There is a lot of debate going on about how Artificial Intelligence (AI) will shape our future, for better or for worse. There are a lot of known benefits to AI, like better healthcare, a more efficient workflow, and broadly reducing the chance for human error in any industry.
While these benefits have become tangible in our daily lives, there is still a lot of grey area around the application of AI and how it will impact our future. Will AI become too powerful? Is there a future world in which humans will be replaced by their automated counterparts?
In truth, most of the horror stories we hear about AI are misconceptions. Unlike robots, humans have a natural ability to make their own choices about what tomorrow will look like.
Artificial Intelligence Increase Unemployment
The biggest argument against AI is that technological advancement will reduce the need for human capital. While this is true in some industries, particularly those heavy in manual labor, it does not mean jobs will disappear.
What it does mean is tedious jobs that require a lot of time with little payout, like data-entry and telemarketing, will be automated. These upgrades won’t replace the human workforce, but rather free people up to be more productive and efficient on a daily basis. While some doors close in the labor market, others will open offering the future workforce more meaningful and less mundane roles. Additionally, automation will reduce the opportunity for human error, allowing workers to get more done with a greater level of confidence.
Machines Will Outsmart Us
From our cell phones to our smart assistants, we see AI-powered devices getting “smarter” every day. There is a misconception that these computers will become so intelligent that they will no longer depend on humans to operate.
What most people fail to think about is how the machine learning process takes place. Humans give AI devices the resources necessary to grow and adapt through extensive programming. Before AI, humans had an incredible amount of knowledge and creativity but did not have the technology to exercise it. Now, after decades of research and trial-and-error, humans are turning this knowledge into codes that machines can understand, like speech and facial recognition. AI is really the result of what lives inside a programmers mind; thus, it is unlikely that machines will outsmart us in the future because we’ve designed them.
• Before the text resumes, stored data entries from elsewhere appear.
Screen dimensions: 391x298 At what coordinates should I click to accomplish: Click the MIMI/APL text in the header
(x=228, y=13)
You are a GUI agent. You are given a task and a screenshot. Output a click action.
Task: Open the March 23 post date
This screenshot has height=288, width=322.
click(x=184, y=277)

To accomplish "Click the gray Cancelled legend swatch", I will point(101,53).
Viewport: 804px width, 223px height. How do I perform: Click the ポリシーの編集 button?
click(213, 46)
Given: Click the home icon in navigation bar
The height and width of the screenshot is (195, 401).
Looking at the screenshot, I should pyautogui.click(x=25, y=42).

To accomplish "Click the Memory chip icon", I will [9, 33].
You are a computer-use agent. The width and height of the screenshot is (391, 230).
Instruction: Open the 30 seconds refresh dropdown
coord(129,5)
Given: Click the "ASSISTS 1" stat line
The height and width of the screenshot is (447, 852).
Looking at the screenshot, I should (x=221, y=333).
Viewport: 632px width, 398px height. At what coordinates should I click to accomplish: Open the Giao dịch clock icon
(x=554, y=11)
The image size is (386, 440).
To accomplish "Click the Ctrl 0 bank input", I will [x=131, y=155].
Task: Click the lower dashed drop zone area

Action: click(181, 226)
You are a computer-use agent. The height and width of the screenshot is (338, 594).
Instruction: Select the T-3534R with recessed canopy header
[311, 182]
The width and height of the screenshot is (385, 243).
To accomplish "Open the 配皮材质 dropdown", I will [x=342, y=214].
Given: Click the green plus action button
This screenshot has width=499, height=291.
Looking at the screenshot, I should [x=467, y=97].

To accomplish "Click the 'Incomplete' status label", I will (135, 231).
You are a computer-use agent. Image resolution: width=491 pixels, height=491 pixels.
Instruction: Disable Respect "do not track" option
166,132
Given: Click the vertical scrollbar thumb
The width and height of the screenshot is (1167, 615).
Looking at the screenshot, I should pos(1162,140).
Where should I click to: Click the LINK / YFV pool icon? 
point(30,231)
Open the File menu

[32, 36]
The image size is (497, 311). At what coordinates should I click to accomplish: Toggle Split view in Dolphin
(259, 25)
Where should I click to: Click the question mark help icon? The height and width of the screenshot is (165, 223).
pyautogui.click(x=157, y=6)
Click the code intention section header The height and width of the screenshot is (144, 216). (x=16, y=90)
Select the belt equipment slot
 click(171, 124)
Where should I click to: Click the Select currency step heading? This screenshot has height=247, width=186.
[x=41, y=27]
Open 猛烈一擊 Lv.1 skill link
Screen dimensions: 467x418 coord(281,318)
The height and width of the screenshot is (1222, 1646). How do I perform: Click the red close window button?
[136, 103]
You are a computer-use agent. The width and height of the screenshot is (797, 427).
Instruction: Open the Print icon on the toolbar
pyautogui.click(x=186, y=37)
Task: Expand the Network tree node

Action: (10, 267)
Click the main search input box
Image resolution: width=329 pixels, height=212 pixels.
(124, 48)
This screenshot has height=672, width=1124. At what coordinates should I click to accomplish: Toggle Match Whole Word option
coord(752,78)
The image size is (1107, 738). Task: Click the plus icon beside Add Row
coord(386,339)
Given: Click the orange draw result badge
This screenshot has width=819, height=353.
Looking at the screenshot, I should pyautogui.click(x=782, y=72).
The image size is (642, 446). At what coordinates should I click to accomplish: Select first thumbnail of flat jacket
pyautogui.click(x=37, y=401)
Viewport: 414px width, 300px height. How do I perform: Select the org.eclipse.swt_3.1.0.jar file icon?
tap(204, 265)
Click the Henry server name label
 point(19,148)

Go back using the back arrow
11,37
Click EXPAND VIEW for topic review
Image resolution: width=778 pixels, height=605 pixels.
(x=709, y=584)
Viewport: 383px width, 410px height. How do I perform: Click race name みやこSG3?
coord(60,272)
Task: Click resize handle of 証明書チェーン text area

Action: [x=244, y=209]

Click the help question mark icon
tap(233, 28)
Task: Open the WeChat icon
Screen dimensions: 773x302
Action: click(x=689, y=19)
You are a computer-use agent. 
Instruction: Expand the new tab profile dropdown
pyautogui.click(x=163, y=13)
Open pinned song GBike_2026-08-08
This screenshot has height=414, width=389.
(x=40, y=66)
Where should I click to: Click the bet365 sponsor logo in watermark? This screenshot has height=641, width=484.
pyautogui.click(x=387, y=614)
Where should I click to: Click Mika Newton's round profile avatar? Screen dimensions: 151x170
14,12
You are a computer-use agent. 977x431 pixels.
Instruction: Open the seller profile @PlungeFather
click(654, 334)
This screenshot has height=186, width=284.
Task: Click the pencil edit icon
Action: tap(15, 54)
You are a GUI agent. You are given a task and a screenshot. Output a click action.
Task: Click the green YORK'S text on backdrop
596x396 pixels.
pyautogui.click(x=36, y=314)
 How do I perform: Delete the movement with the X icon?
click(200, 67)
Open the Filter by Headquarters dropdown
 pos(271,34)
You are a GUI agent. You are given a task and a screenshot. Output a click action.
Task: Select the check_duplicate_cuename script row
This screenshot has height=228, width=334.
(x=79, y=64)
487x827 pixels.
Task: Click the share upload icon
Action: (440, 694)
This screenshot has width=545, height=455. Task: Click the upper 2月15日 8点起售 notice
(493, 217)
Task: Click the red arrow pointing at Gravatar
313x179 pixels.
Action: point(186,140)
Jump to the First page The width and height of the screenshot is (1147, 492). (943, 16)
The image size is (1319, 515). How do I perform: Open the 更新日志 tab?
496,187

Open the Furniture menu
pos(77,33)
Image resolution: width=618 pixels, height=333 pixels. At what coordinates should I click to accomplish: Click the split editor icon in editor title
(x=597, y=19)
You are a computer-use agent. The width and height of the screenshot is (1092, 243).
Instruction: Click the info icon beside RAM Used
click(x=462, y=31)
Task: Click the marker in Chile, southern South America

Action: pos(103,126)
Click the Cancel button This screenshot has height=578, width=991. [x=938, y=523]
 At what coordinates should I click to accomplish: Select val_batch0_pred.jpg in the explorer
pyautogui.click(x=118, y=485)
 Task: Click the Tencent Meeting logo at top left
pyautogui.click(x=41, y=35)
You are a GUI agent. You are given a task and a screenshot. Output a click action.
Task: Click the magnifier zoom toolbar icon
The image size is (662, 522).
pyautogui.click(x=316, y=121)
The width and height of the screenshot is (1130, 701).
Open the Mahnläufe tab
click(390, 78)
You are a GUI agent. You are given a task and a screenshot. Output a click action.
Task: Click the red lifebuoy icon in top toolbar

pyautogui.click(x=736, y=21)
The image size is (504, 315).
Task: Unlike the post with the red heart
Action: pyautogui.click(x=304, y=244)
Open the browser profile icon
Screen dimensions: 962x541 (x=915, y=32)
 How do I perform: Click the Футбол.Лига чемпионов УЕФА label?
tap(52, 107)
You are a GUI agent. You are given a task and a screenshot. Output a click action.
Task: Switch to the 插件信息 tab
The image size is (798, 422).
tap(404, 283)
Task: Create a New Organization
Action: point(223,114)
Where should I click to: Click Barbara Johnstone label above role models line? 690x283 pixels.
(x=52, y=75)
Robots Don’t Learn From Their Mistakes
Part of the skepticism behind AI is that machines don’t learn from their mistakes because they live in a world of black and white. Robots aren’t intuitive by nature like humans, and won’t cease operations because of a bad gut feeling.
Contrary to this belief, AI companies are on track to teach machines how to reflect on past actions, just like a human might. Going back to basic psychology, AI devices can be trained to better understand what defines success and failure based on a system of rewards.
Human Capacity is Limited
Humans will always be superior to their robot-counterparts in the sense that they can exercise judgment and think through tough situations. Emotions are arguably our greatest weakness and most defining feature. Machines can learn, store, and share information at an incredible rate, but do not have the moral compass to handle complex situations. That being said, AI ultimately has the power the overcome the limited bandwidth that humans have. AI-powered devices do not lose interest in their work or require 6-8 hours of sleep, either.
Moving forward, we should be ready and willing to explore the unknown applications of AI. While it is rapidly changing the way we live our lives, it is also making us more intelligent, productive, and better-equipped to handle future obstacles.